A new Treasury Department report finds that more than half of U.S. counties — populated by millions of Americans — face heightened future exposure to at least one of the three leading climate hazards: flooding, wildfire or extreme heat.
And for some Americans, the report’s findings may feel even more immediate. That’s especially true at the end of a summer marked by record-high temperatures in parts of Texas, Arizona and elsewhere, costly flooding in Vermont, and compromised breathing as Canadian wildfire smoke drifted down to the U.S. Northeast and upper Great Lakes.
Just as Treasury was releasing its report Friday, New York and New Jersey officials declared a state of emergency due do dangerous flash flooding that filled basements and hampered the subway.

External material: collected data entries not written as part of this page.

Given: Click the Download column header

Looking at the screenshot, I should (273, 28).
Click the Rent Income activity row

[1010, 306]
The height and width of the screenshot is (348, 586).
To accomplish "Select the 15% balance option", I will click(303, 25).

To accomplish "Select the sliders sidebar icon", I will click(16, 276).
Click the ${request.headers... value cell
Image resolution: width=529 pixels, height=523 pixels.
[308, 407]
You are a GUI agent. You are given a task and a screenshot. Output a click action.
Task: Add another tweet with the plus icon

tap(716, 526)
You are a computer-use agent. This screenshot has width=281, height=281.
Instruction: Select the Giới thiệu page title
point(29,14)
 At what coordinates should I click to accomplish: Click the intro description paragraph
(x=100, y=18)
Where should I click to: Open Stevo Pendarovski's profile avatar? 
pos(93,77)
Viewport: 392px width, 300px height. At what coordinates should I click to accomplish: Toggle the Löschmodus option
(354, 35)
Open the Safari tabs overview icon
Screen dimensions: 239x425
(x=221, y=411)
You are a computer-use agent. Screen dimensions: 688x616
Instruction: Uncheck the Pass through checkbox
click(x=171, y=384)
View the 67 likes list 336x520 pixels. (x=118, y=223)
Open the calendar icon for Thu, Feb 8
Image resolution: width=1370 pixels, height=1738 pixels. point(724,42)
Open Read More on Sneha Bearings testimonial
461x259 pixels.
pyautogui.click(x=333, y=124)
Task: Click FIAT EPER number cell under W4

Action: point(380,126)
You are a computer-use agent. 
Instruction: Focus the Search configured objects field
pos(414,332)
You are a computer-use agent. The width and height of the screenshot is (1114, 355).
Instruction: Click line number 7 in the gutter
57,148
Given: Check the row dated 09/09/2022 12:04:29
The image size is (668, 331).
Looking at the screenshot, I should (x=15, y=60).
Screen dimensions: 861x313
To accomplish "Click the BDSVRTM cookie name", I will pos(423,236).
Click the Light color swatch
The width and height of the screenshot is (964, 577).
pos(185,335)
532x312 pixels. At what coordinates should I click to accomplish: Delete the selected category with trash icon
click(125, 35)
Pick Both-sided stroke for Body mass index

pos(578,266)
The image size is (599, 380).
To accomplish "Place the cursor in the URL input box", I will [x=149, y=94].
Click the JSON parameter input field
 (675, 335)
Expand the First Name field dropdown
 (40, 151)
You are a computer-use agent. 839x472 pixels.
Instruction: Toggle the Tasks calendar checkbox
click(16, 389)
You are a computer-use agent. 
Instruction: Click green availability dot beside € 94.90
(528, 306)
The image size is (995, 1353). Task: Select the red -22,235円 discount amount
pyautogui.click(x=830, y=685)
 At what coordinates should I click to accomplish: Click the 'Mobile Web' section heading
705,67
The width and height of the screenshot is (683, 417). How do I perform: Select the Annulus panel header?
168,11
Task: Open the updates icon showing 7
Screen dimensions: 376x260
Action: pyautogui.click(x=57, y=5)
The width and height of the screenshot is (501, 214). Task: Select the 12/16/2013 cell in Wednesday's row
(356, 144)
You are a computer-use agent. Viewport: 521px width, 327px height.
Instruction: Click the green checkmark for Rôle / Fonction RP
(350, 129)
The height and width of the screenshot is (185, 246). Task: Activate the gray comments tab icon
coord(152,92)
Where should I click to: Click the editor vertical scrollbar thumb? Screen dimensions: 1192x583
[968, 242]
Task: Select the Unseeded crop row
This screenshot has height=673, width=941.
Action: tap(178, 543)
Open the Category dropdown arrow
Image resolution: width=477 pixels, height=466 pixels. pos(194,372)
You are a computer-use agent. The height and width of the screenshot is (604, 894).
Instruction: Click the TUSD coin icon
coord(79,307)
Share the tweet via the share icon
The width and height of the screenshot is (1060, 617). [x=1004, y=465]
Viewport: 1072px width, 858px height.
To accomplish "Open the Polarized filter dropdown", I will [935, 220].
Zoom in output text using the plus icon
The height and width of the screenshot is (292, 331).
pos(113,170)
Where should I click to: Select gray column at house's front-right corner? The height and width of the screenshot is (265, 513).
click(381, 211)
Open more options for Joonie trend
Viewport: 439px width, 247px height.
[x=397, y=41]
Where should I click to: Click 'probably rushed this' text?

Read: Parts of New York City are under water. Here’s how to protect yourself from dangerous flash floods anywhere.
The report is viewed as a framework for evaluating the impacts of climate change on household finances and recommends steps to build capacity to prepare for, respond to and recover from climate-related shocks and stresses. The report also includes a catalog of specific consumer resources, including educational resources to promote awareness about the steps households can take to prepare for and adapt to climate hazards.
What’s more, the Treasury official behind Friday’s report said next steps will include a ZIP-code level review of household and business property and casualty insurance gaps, deemed especially important as select major carriers have pulled out of large states including Florida, California and elsewhere, faced with rising reinsurance costs and the unknowns intensified by climate change.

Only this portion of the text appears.